(Collected data entries)
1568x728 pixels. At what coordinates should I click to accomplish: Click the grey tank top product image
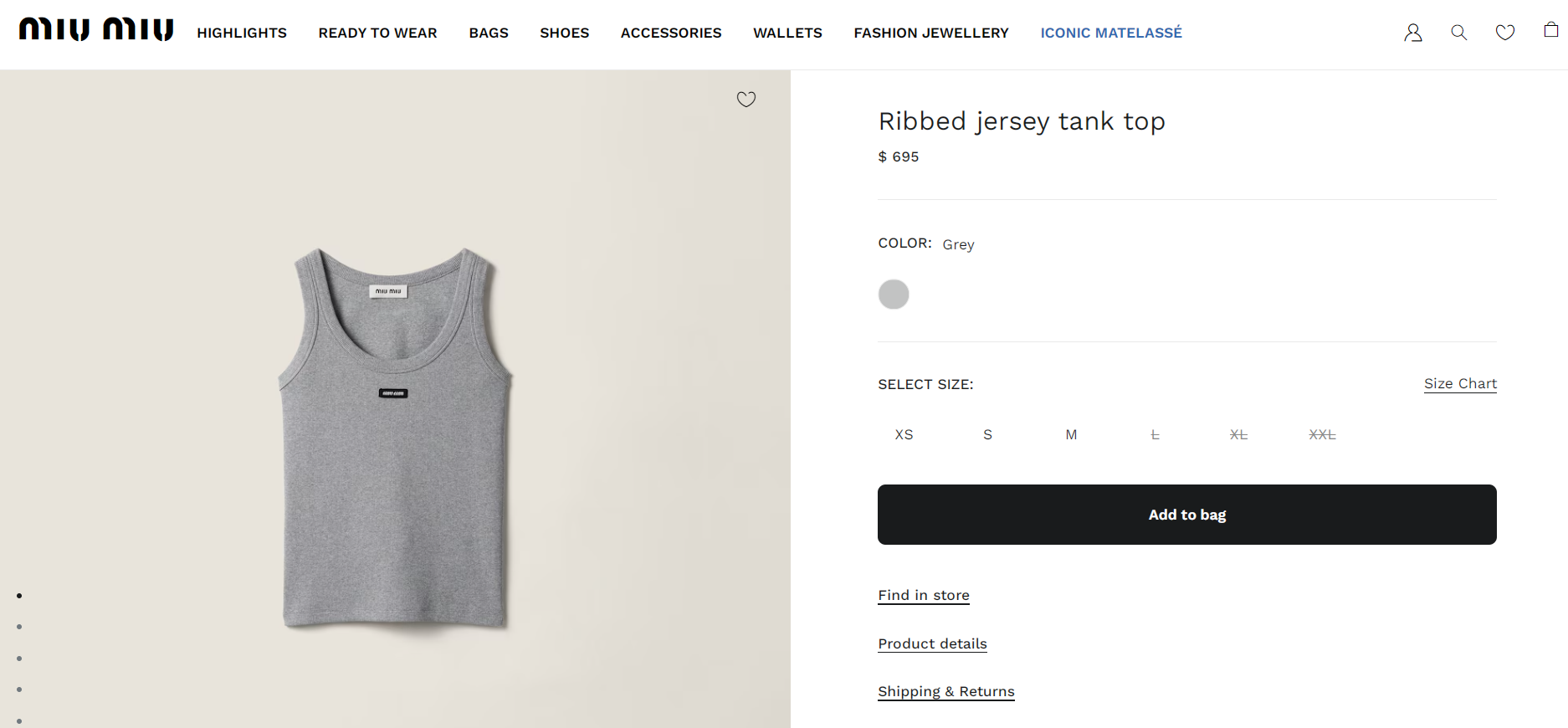coord(395,435)
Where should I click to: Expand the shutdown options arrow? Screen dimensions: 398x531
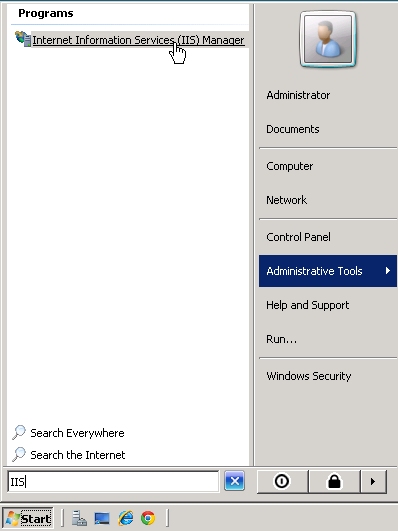373,481
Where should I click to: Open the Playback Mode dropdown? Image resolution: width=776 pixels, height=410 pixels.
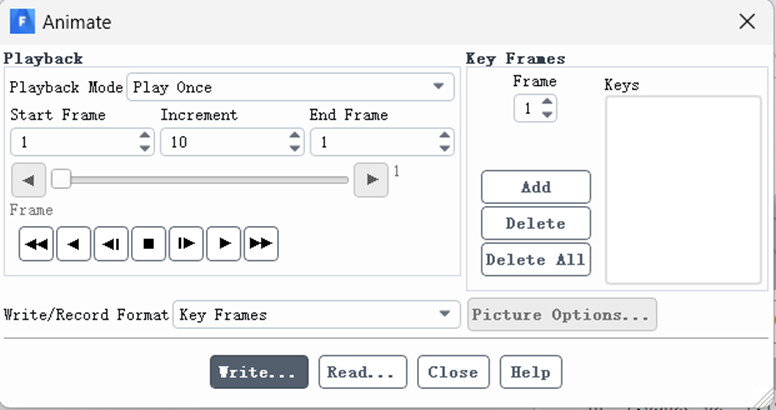pos(291,87)
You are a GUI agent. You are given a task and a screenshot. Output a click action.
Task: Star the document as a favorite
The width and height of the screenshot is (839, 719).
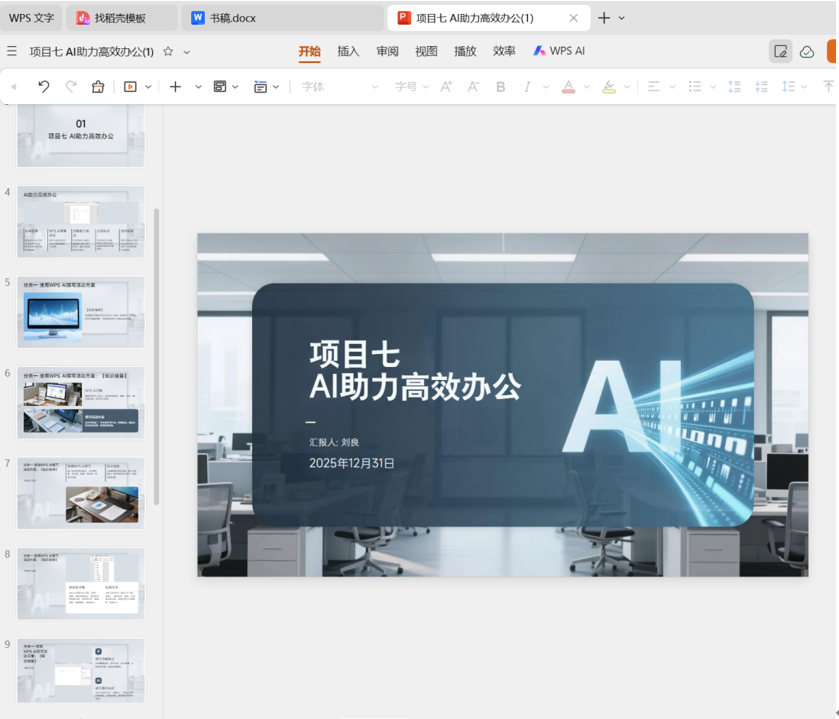click(168, 51)
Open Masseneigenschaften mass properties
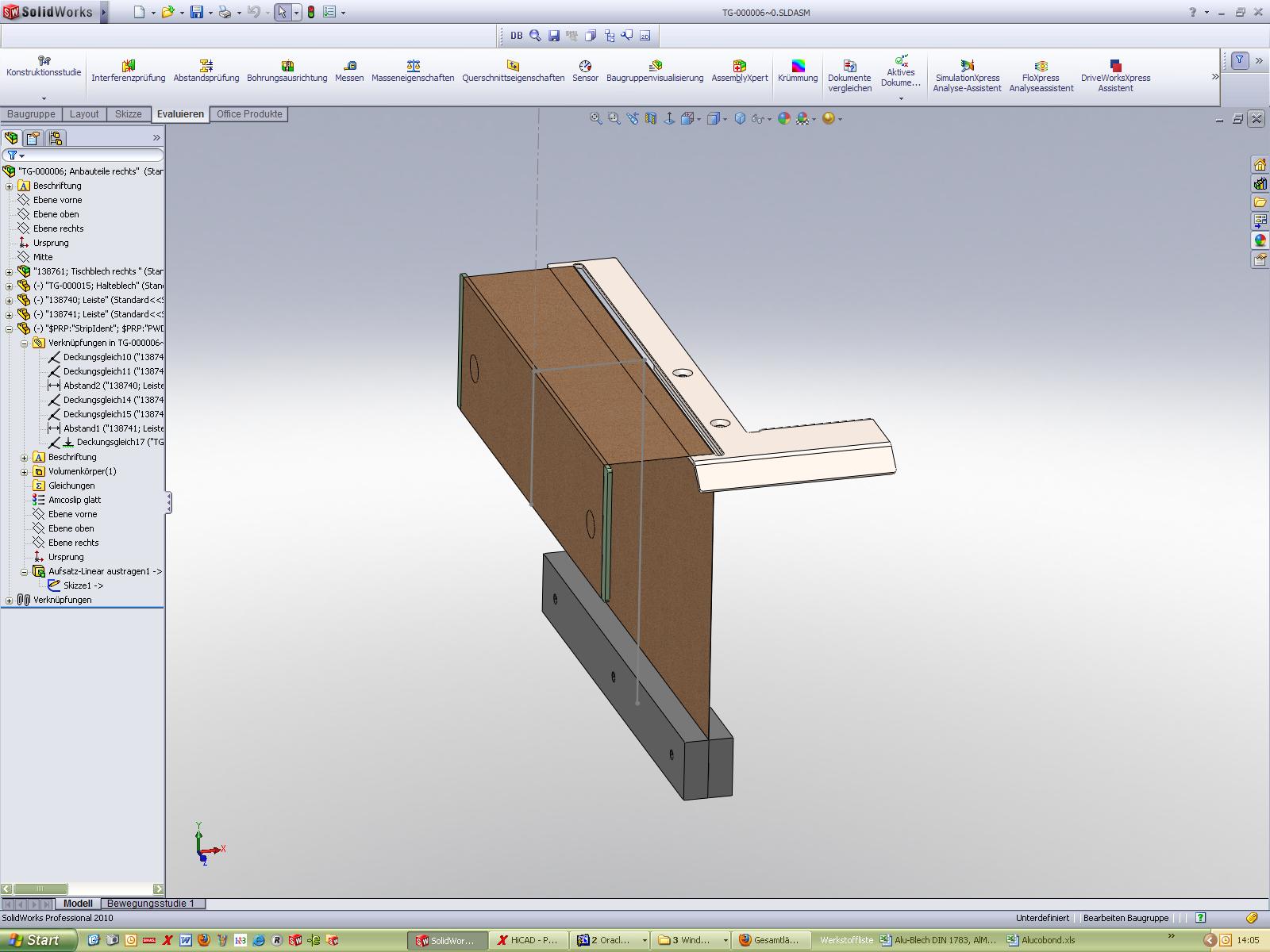The image size is (1270, 952). pos(413,71)
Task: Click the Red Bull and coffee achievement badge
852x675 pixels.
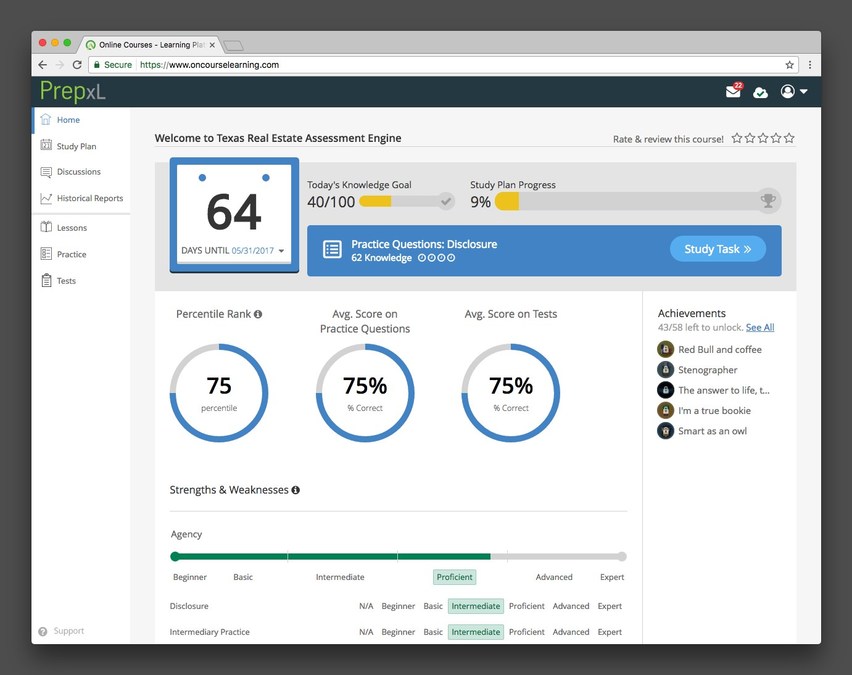Action: click(x=665, y=349)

- [What needs to be done]
Reproduce every entry word for word, but omit the pictures.

- [Task output]
1568x728 pixels. At what coordinates should I click to accomplish: Click the grey tank top product image
coord(395,435)
Where should I click to: Expand the shutdown options arrow? Screen dimensions: 398x531
373,481
Where should I click to: Open the Playback Mode dropdown? Image resolution: width=776 pixels, height=410 pixels.
pos(291,87)
You are a GUI agent. You are given a task and a screenshot. Output a click action.
Task: Star the document as a favorite
The width and height of the screenshot is (839, 719).
click(168, 51)
Open Masseneigenschaften mass properties
The image size is (1270, 952). pos(413,71)
Task: Click the Red Bull and coffee achievement badge
852x675 pixels.
Action: click(x=665, y=349)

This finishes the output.